Appellants, Lloyd Howard, an employee of the city of Kimball since 1973, and his wife, Joy, as mother and next friend of their daughter, Kathryn Howard, brought this action on September 18, 1989, against Blue Cross Blue Shield of Nebraska (BCBS). The amended petition for declaratory judgment alleges Lloyd Howard’s employment, the issuance by defendant of its group sickness and health policy to the city of Kimball, and the birth on May 24, 1984, of Kathryn, who was afflicted with the congenital defect known as spina bifida. It is further alleged that the policy contained major medical benefits of a lifetime maximum limit of $1,000,000 and that BCBS paid benefits for medical and hospital treatment (in excess of *152$60,000 according to the testimony of Joy Howard) until June 30,1985, at which time the policy was terminated by BCBS and the city of Kimball without the consent of the plaintiffs. Plaintiffs then allege that BCBS contends the policy excludes coverage for services rendered after the effective date of the termination of the policy, that no conversion privilege exists, and that although demand was made on BCBS by the plaintiffs to extend coverage, the demand was refused. The amended petition concludes with a prayer for the declarations of the rights of the parties. Both parties moved for summary judgment. The trial court sustained the motion of BCBS, which action precipitated this appeal by the plaintiffs.
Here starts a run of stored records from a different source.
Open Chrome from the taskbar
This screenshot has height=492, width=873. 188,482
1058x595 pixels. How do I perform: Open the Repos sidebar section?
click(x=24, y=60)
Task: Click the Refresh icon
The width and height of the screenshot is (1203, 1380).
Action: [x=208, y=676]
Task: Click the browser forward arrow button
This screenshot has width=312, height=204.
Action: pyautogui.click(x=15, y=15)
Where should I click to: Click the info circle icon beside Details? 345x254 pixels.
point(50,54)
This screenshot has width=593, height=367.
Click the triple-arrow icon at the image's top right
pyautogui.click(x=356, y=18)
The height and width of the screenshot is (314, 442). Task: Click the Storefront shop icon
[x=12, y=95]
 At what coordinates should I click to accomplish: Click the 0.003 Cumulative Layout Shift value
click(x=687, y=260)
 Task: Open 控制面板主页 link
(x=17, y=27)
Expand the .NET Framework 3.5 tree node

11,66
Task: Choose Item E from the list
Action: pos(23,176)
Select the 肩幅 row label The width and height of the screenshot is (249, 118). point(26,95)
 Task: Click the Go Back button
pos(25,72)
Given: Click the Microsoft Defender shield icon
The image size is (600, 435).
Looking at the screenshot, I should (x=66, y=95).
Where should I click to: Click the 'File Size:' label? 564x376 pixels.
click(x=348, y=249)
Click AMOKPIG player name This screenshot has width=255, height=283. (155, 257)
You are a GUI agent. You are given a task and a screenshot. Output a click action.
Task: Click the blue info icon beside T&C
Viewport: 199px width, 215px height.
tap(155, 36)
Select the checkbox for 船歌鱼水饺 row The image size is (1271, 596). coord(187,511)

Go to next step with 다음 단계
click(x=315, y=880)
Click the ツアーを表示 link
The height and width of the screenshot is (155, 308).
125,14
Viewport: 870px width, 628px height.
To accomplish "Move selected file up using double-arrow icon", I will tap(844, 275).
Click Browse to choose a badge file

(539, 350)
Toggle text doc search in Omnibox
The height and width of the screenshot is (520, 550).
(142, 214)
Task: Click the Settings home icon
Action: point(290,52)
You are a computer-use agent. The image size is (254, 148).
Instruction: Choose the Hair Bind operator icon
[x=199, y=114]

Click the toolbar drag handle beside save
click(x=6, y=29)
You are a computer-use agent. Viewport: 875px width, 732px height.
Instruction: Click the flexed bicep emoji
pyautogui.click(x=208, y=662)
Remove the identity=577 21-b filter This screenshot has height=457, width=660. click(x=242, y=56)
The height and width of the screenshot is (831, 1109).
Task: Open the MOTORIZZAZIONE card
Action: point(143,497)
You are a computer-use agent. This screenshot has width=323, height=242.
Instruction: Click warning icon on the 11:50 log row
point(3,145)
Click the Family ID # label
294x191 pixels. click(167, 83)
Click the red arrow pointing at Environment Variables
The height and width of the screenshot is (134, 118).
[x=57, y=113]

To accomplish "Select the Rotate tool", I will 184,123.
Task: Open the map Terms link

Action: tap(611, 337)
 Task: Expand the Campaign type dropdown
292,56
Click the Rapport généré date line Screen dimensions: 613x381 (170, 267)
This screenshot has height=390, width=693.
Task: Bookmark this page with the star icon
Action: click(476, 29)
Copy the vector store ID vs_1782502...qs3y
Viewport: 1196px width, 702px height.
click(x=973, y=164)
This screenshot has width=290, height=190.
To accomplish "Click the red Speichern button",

The minutes of the meeting of the city council of the city of Kimball show that on May 14, 1979, the Howards were included on the existing BCBS policy of the city of Kimball in lieu of a salary increase. According to the February 5, 1985, minutes of the city council meeting, BCBS gave notice that as of March 1,1985, there would be an increase of 31.9 percent in the city’s premiums for the health care policy for the ensuing year. The answers to interrogatories filed by BCBS reflect that the expenses paid relating to Kathryn Howard accounted for 38 percent of the total claims paid for the city of Kimball under the group policy then in force. The city council discussed “self-funding” of health insurance at the March 5, 1985, meeting. On March 19, 1985, the city received bids from other insurers for group insurance. The Howards, particularly Joy Howard, were in touch with both the mayor and city council regarding the loss of BCBS coverage. The minutes of the April 16, 1985, meeting of the city council reveal that the city council voted to pay the premium on the BCBS policy for another month. The proposal of New York Life Insurance Company to furnish group health insurance to the city was accepted at the council meeting of June 4,1985.
The city terminated its group health policy with BCBS on June 30,1985, and switched its insurance company to New York Life in an effort to reduce premium expenses. New York Life carried a cap of $100,000 on lifetime benefits for claims as a result of a preexisting condition. BCBS’ cap (Kathryn Howard’s condition was not considered by BCBS to be *153preexisting) was $1,000,000. While Lloyd Howard could have converted his original policy, he would have been required to quit his job, and the coverage would have been reduced to $25,000 of lifetime benefits. BCBS stopped paying benefits to the Howard family effective with the termination of the policy.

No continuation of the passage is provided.